Сегодня мы публикуем два довольно обширных отклика на статьи Анатолия Кричевца и Дмитрия Баюка, где обсуждались вышеназванные проблемы, и получаем возможность сопоставить точки зрения гуманитария (социолога) Антона Ширикова и инженера Сергея Журова. В данном случае серьезного конфликта аргументов не наблюдается — конечно, только потому, что авторы рассуждают о совершенно разных вещах. Настоятельно рекомендую всем, кто не читал, прочитать упоминаемую Антоном книгу «Интеллектуальные уловки», в которой как раз и описана увлекательная история острейшего конфликта «естественно-» и «неестественно-научного» взглядов на весь этот круг вопросов. — Л.Л.-М.
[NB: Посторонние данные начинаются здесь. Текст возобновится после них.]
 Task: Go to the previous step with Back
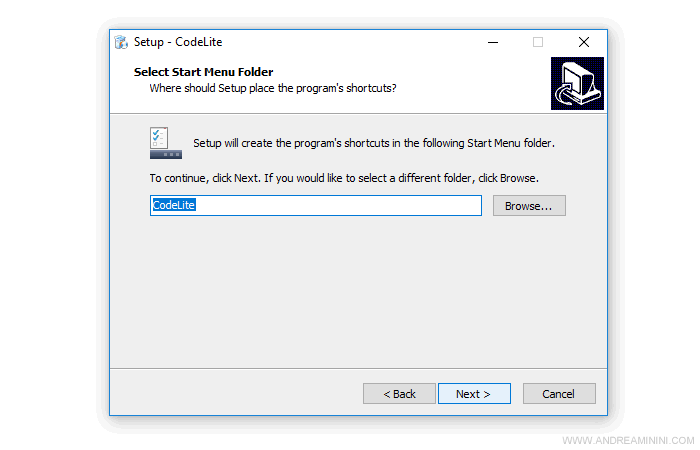click(x=399, y=394)
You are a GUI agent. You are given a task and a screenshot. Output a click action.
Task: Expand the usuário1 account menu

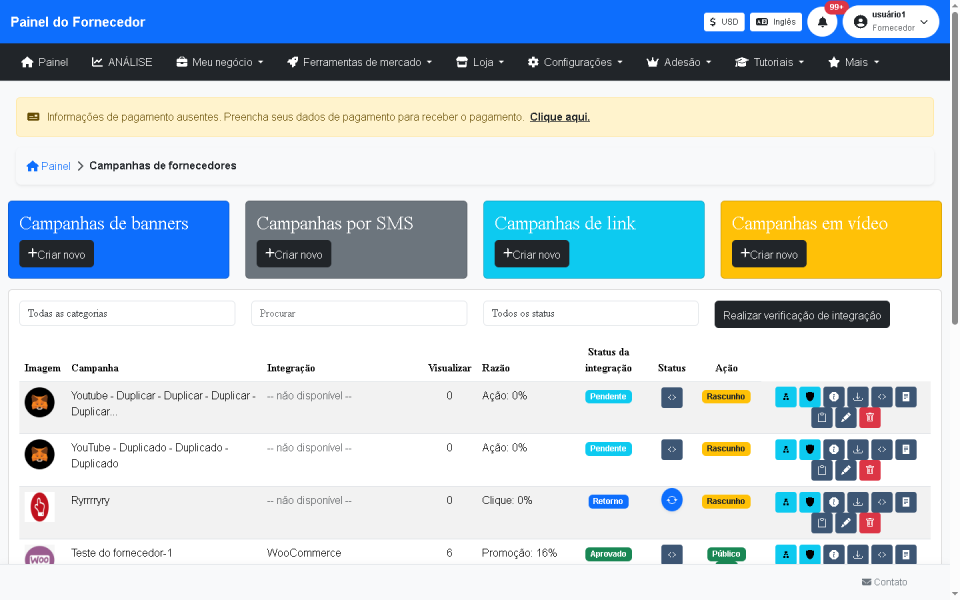890,21
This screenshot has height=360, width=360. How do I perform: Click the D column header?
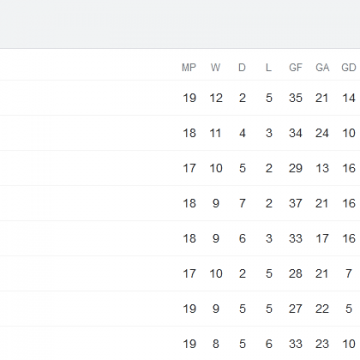(242, 68)
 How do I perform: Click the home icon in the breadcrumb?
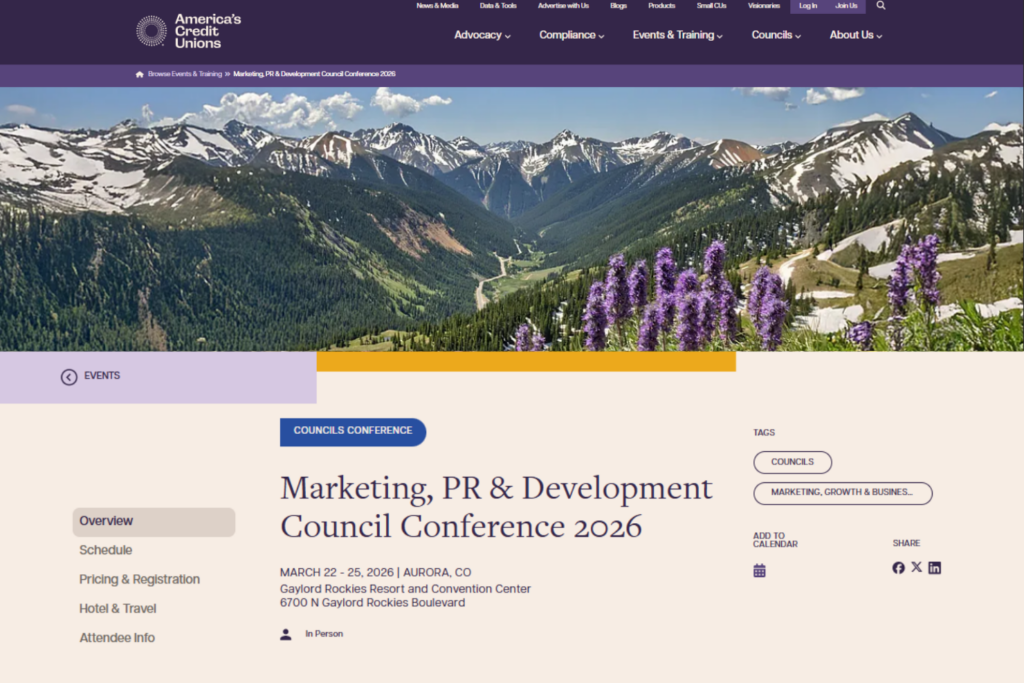139,73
Что есть законы природы — констатации непреложных фактов или искусственные конструкции? Объективны ли выкладки ученых, или же они — плод коллективного мифотворчества? У каждого ответ свой.
Чистое и грязное
А может быть, вопрос стоит шире: возможна ли вообще чистая наука, свободная от внешних смыслов, культурных наслоений, социальных проекций? Конечно, возможна! — возмутятся представители множества дисциплин и направлений. Чем докажете? Да очень просто. В каждой науке есть свои правила хорошего тона, методы и познавательные принципы. Бери эти правила и работай по ним — они дают надежную защиту от всяческого постороннего мусора. Если и этого не хватает, то к услугам исследователя — универсальные законы логики, которыми можно проверить все, что угодно, и отсеять лишнее.
Но не все так просто. Изобретателем чистой рациональности считается Рене Декарт. Декарт и его сторонники полагали, что провести очищение разума можно. Они видели в этом свою основную задачу: выкорчевать сорняки «обычая и примера», оставив лишь подлинное, неопровержимое знание. Средства очищения просты — методичный разбор имеющихся фактов и неустанное сомнение в любых «внешних» авторитетах.
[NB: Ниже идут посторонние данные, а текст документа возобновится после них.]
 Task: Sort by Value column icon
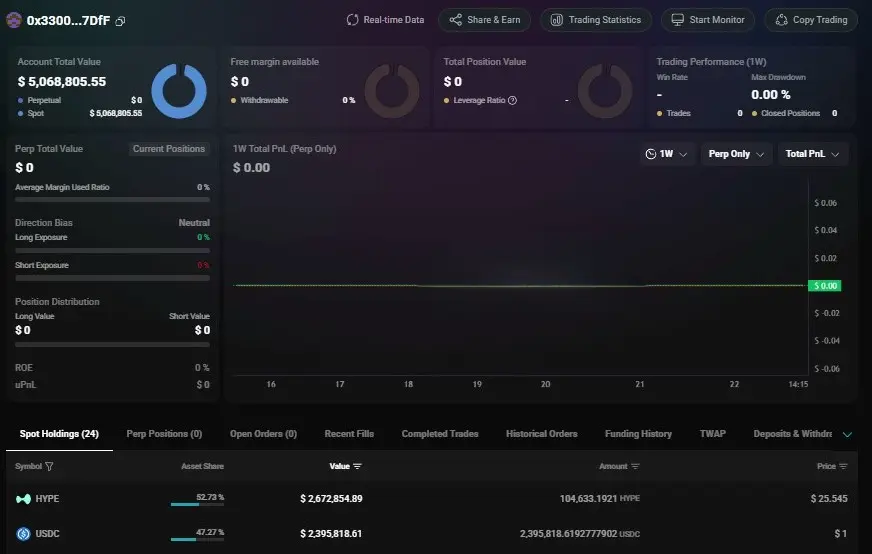click(357, 466)
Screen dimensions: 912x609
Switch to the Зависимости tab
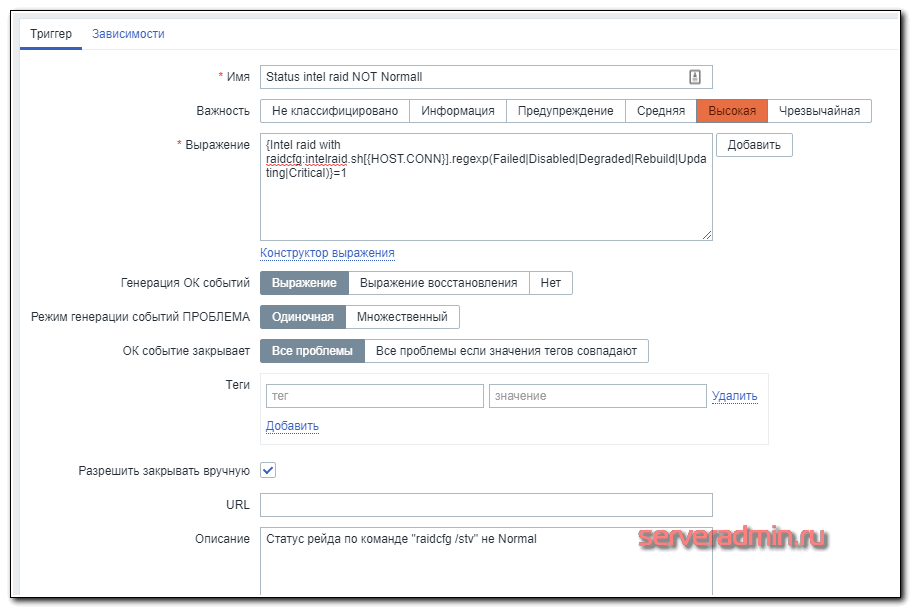128,34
Во времена Декарта такая автономия рациональности казалась вполне реальной, но последующие века породили скептическое отношение к идее чистого разума. Юм продемонстрировал, что полное принятие картезианской программы ведет к тотальному сомнению в наблюдаемых закономерностях. Определенную системность наблюдений можно было без труда объяснить имманентной привычкой ума. Дэвид Юм усомнился в рациональности мира и в том, что принципы его работы совпадают с устройством разума.
Иммануилу Канту удалось избавиться от этой неопределенности, но ценой стала отправка разума и рациональности в далекое путешествие к звездам: основания рациональности, или категории, теперь исходили из трансцендентной, непостигаемой сферы. Это был уже шаг назад: если Декарту для объяснения разума божественное не требовалось, то Кант без бога обойтись не смог.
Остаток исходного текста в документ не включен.